Treasury Regulation Section 20.2032-1 provides:
(c) Meaning of “distributed, sold, exchanged, or otherwise disposed of.”
(2) Property may be “distributed” either by the executor, or by a trustee of property included in the gross estate under section 2035 through 2038, or section 2041. Property is considered as “distributed” upon the first to occur of the following:
(i) The entry of an order or decree of distribution, if the order or decree subsequently becomes final;
(ii) The segregation or separation of the property from the estate or trust so that [it] becomes unqualifiedly subject to the demand or disposition of the distributee; or
(iii) The actual paying over or delivery of the property to the distributee.
The parties agree that subsection (c)(2)(ii) governs the disposition of this case. The Tax Court held that because legal title passed on December 20, 1978, the property henceforth became “unqualifiedly subject to the control” of the remaindermen and not before.
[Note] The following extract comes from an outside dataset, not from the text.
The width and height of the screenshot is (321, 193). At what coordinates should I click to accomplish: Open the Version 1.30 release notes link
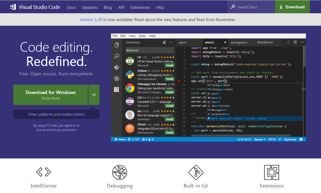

The Tax Court held that Louise C. Horn-stein did not have the power to give an irrevocable agency to Cummings to deliver the stock as she purported to do in her letter of October 30, 1978, because under Missouri law a contract of agency may be revoked by the principal at any time if the agent has no interest in the subject matter of the agency. Chamberlain v. Grisham, 360 Mo. 655, 230 S.W.2d 721 (1950). There is no question but that Cummings had no interest in the Baldor stock itself, and therefore his agency was subject to revocation by the successor trustee at any time prior to the actual transfer of the stock on the books of the corporation, despite the language employed by the successor trustee in her letter. Thus the stock was not unqualifiedly subject to the demand or disposition of the remaindermen prior to that date.
Moreover, under Missouri law property passing at death to another is subject to Missouri inheritance tax. Mo.Ann.Stat. § 145.040 (Vernon 1976). “[A]ny applicable law relating to the collection of taxes [must be] complied with” before any stock may be transferred on the books of the issuer. Mo.Ann.Stat. § 400.8-401(l)(d) (Vernon 1976). Thus there could have been no effective passage of ownership of the Baldor stock to the remaindermen prior to the tender of the inheritance tax waiver to Mercantile and the subsequent transfer of the stock on the books of the corporation. We agree with the Tax Court that the shifting of the economic benefit to the re-maindermen did not occur until December 20, 1978, and that not until then was the stock distributed to the remaindermen within the meaning of section 2032(a)(1) of the Code and section 20.2032-(l)(c)(2)(ii) of the Regulation. See Hertsche v. United States, 244 F.Supp. 347 (D.Ore.1965) (but see Estate of Prell v. Commissioner, 48 T.C. 67 (1967), where the Commissioner and *48the Tax Court brushed aside as a technicality of state law a somewhat similar precondition to the distribution of property to beneficiaries of an estate).
The judgment of the Tax Court is affirmed.